§ TASK STATEMENT
Go through the lines below. Copy those with "Save".

§ DATA LISTING
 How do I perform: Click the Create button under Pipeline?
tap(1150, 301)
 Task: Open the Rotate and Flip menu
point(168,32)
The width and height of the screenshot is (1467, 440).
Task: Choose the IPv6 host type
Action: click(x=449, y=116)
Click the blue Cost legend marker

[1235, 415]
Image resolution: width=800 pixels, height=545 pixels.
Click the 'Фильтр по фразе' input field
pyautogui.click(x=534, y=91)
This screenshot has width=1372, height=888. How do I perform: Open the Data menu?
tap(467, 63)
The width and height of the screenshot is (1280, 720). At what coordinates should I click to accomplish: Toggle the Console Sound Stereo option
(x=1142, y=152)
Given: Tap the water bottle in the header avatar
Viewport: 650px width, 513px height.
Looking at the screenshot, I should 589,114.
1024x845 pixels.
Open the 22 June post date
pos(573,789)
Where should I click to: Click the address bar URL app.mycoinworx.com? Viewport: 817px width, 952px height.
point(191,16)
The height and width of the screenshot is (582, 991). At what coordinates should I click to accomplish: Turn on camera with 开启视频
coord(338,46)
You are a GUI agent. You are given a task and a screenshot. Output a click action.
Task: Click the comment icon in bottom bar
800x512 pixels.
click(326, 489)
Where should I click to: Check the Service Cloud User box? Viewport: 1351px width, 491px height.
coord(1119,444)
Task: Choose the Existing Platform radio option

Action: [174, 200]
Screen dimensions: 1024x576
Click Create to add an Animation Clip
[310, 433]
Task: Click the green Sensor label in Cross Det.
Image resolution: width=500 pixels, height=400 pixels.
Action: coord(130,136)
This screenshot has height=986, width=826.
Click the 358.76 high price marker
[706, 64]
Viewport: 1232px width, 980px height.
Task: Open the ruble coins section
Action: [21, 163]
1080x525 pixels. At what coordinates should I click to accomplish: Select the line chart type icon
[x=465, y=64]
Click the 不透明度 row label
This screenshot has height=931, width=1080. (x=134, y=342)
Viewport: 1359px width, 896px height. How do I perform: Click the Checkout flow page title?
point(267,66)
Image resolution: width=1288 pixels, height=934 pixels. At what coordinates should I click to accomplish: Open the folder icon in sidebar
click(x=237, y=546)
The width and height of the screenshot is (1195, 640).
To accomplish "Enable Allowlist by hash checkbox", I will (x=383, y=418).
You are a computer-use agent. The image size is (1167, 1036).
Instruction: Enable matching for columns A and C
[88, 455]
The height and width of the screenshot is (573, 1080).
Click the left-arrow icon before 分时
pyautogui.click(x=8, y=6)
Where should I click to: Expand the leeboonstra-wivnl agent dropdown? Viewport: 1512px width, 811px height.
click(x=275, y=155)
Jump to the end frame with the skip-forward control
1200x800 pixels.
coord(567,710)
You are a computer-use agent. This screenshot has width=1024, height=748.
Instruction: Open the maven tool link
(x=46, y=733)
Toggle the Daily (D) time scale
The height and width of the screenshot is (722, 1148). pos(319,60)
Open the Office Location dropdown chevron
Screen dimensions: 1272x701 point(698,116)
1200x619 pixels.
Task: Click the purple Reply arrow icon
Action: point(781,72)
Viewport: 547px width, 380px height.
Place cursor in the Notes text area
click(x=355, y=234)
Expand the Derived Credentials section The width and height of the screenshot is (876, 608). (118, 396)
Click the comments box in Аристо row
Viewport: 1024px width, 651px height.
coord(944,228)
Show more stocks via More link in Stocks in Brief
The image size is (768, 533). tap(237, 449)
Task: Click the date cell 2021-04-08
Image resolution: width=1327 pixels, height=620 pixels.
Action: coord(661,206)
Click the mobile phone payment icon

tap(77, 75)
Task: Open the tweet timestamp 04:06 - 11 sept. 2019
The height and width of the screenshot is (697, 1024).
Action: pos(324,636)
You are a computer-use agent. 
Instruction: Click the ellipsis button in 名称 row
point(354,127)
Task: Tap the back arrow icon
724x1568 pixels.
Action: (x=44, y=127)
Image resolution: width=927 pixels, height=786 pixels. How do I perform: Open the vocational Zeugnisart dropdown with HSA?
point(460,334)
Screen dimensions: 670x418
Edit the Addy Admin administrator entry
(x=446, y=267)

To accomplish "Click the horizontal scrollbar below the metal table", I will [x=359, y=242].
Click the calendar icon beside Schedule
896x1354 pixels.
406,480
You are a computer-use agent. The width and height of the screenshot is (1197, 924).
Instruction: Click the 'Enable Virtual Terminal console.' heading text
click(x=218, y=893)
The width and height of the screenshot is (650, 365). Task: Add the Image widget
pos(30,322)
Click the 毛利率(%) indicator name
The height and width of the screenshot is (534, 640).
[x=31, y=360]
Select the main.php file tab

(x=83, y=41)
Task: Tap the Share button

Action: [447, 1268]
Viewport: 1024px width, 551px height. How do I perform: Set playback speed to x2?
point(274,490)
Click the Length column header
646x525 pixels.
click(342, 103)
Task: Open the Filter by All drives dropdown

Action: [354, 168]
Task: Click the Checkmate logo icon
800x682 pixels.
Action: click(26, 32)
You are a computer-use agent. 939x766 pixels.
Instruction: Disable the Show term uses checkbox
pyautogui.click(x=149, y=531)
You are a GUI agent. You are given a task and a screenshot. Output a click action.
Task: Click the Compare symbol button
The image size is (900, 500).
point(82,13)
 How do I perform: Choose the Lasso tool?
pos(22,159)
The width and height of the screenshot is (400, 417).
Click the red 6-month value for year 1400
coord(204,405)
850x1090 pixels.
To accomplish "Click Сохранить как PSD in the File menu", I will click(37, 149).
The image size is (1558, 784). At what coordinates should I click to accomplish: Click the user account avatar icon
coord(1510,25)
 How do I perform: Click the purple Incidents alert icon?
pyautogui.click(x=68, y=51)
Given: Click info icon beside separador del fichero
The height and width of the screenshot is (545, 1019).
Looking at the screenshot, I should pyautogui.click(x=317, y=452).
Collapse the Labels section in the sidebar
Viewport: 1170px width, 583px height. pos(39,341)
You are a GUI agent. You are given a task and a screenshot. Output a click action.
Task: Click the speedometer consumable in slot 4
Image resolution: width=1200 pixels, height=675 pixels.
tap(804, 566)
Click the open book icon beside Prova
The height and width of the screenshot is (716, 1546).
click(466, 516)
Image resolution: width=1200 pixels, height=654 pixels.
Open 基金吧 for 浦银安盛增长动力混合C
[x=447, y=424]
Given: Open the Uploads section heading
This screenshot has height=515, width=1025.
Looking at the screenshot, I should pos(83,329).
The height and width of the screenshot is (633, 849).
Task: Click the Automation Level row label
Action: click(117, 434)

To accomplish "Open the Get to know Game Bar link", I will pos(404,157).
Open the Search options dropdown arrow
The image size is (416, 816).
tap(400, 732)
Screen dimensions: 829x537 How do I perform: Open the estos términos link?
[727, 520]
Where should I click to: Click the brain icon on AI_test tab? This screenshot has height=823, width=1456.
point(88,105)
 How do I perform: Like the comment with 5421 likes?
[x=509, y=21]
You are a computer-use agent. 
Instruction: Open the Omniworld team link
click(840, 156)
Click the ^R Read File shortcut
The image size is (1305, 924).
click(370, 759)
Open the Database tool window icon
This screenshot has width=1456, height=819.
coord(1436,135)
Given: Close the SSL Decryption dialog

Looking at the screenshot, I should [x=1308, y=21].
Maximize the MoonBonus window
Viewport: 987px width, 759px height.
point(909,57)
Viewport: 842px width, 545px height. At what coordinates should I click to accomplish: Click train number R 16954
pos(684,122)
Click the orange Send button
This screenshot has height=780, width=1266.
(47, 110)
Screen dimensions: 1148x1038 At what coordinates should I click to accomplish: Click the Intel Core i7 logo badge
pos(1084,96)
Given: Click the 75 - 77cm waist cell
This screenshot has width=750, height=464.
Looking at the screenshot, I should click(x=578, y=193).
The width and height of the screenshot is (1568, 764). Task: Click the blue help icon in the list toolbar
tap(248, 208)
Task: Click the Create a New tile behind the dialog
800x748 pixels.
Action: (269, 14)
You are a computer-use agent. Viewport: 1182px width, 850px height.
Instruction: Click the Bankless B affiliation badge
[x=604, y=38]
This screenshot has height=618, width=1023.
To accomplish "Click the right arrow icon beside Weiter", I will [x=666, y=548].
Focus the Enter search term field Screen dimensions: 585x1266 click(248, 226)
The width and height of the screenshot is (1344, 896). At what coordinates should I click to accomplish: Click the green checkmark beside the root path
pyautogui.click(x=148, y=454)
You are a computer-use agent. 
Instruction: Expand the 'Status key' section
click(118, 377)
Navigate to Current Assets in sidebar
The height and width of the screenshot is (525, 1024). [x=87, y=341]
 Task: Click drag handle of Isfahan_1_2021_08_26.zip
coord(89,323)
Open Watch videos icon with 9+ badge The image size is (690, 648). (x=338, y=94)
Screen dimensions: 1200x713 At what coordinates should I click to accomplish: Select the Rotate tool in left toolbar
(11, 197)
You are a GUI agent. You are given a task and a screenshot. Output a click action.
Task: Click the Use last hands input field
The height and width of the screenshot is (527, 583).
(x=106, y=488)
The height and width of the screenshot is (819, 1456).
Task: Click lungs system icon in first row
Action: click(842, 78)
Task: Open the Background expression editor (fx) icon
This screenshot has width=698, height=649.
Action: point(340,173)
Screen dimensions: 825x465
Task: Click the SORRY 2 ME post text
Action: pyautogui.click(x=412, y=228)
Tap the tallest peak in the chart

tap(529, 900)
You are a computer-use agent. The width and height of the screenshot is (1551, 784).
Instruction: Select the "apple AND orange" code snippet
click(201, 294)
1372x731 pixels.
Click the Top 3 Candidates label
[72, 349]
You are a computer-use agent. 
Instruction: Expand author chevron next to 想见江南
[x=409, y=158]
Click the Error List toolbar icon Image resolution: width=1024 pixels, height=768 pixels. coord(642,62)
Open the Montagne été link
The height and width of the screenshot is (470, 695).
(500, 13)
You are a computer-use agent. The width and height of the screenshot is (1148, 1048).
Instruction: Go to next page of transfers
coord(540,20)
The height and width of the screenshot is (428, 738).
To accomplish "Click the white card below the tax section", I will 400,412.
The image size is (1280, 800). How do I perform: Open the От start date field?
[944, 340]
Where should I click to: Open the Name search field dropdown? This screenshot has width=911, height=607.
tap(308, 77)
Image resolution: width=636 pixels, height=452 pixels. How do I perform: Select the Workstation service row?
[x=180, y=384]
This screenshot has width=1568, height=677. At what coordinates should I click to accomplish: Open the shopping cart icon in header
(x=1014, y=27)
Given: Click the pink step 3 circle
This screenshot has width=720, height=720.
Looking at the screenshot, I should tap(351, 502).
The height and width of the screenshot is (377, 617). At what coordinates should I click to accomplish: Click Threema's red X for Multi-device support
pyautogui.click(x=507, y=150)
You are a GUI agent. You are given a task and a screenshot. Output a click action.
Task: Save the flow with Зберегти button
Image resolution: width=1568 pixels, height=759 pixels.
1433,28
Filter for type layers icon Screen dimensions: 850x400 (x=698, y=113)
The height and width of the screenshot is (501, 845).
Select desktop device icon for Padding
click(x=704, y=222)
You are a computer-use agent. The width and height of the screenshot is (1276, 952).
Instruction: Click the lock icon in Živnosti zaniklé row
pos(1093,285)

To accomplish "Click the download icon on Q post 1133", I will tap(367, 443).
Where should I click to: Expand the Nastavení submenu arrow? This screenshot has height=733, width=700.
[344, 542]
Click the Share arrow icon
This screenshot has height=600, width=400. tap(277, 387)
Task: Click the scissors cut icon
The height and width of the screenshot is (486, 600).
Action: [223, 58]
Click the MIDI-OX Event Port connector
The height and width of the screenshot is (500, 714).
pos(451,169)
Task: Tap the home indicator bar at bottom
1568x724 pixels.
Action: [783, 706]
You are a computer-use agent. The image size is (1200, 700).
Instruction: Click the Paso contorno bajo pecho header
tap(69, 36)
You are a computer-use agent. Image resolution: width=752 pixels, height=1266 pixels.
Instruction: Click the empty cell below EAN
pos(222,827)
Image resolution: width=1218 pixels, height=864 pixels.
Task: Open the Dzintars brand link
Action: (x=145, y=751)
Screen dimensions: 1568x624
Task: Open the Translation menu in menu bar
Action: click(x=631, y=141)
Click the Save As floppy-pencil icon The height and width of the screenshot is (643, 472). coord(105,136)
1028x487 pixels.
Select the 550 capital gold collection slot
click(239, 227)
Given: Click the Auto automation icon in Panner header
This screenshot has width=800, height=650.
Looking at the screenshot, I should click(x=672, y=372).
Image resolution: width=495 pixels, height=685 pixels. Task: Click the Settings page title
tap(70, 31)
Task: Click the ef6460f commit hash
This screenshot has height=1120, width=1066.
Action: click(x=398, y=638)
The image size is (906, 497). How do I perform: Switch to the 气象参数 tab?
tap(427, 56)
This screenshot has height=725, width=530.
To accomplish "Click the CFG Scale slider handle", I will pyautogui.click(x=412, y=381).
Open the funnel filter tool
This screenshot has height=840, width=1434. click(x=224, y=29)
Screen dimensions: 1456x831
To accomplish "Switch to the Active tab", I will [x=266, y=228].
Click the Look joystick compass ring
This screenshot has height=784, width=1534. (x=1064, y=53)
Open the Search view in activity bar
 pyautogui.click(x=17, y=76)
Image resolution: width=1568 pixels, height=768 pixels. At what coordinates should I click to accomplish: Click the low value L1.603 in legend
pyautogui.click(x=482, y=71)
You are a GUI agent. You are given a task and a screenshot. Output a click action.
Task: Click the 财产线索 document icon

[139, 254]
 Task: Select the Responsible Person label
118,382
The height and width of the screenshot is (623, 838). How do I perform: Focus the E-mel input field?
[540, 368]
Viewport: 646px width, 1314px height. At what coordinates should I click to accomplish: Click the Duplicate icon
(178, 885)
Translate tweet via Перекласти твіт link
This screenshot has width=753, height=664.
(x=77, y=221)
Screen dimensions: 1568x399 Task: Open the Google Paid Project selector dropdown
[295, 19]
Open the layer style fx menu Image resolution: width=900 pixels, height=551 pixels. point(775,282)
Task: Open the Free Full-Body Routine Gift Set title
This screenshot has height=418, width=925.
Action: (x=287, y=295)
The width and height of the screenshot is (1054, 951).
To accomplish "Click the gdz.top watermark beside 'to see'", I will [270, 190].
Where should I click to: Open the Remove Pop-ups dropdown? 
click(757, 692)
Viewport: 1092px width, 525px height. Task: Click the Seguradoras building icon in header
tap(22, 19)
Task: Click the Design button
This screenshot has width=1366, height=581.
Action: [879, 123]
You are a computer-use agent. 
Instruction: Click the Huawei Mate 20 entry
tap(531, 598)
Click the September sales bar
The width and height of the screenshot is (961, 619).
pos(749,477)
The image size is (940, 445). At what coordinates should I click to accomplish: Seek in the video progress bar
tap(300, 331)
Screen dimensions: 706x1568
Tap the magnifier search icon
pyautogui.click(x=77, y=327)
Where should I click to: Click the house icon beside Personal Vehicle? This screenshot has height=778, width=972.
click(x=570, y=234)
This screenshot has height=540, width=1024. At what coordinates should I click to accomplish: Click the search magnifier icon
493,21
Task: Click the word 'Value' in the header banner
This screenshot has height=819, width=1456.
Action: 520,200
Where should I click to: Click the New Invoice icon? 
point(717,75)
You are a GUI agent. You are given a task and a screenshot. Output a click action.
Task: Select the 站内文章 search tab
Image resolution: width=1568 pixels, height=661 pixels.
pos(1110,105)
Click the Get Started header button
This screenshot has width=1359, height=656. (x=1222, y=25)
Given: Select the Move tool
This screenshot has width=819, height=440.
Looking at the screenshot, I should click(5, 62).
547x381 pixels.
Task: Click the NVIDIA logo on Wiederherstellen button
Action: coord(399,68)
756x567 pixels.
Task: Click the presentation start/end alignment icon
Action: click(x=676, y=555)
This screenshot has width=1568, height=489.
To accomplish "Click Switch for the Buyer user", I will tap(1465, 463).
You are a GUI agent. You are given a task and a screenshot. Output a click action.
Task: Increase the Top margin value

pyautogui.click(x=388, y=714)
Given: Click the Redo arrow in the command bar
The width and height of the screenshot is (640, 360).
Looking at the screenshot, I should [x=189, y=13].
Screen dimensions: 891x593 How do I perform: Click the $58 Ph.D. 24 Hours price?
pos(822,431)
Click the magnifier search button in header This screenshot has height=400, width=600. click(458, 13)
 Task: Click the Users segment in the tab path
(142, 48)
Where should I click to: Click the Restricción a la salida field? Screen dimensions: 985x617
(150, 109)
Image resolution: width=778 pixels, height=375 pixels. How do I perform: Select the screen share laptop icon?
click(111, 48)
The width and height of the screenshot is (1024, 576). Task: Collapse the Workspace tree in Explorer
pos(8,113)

§ EXERCISE RESULT
Task: Save the flow with Зберегти button
Click the Save As floppy-pencil icon The height and width of the screenshot is (643, 472). coord(105,136)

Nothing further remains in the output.